== Document passage

In 2001, profits as reported were 97¢ / share based on broad interpretation of accounting rules…but under a narrower interpretation these
should have been 59¢ / share.
02/12/02
Nortel Executive resigns, because of insider trading. He sold before the release of worse-than-expected losses in 2001 and bought before
better-than-expected results.
Par hazard, the stock sank 18% after the first transaction on 03/27/01 and jumped 12% after the second on 12/18/01.
You could excuse him if he had been the VP of Marketing…but the CFO?
02/15/02
Steve Mi/Lu/, Merrill Lynch’s Top Technology strategist (where is Henry Blodget…or Mary Meeker (Morgan S.)) told clients that if the
Levin/McCain bill that would stop corporations from getting deductions in their tax return for options that do not decrease earnings in their GAAP
P/L – the following would happen in the Technology sector --
If this had been in place in 2000 pro-forma profits would have been 60% lower and cash flow would have been cut in half – and he
concludes “this could make earnings look bad” – Understatement
It’s easy to answer the question is there to help his client?
AIMR survey – 1900 worldwide analysts
- 83% wished that options be expensed on income statement
- 2/3 looked for option info in footnotes
IASB chairman got a critical note from
- Trade Association of V.C.

====
== Data extract

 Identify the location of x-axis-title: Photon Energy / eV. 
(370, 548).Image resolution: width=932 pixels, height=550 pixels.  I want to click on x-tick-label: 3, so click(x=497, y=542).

====

Rewrite the accounting notes from the words "In 2001, profits" through "59¢ / share.", changing every "interpretation" to "reading".

In 2001, profits as reported were 97¢ / share based on broad reading of accounting rules…but under a narrower reading these
should have been 59¢ / share.